(Data records Opens)

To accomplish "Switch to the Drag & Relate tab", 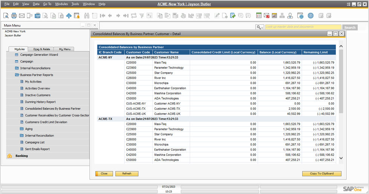I will pos(41,49).
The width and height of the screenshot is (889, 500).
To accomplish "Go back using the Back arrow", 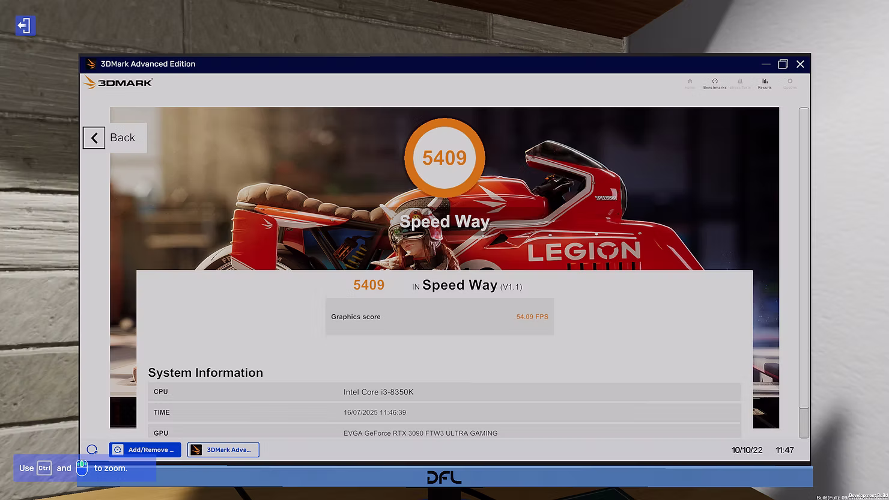I will click(x=94, y=138).
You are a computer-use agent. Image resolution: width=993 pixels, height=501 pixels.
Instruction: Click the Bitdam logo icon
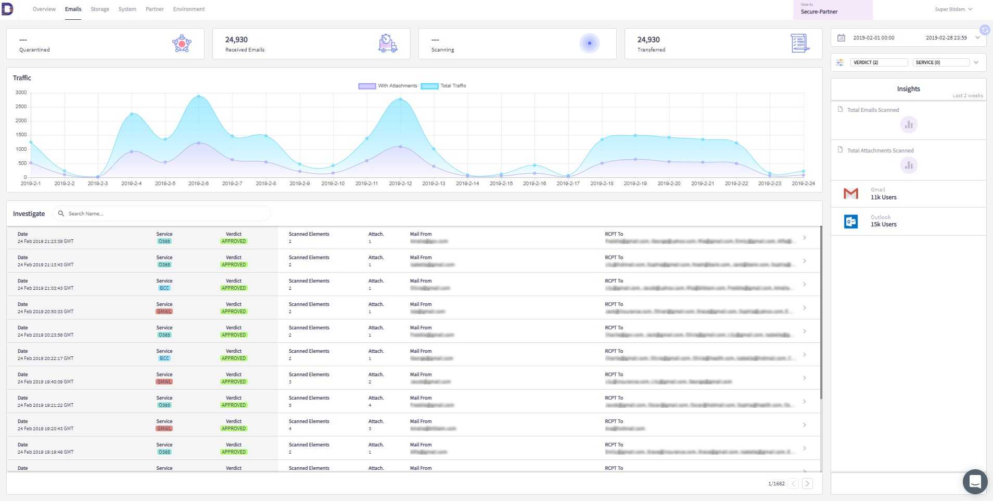tap(7, 9)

(Data records Closes)

What the exercise asks:
In the records, how many lines include the string "width"? The answer is that number alone.

Response to this exercise:
2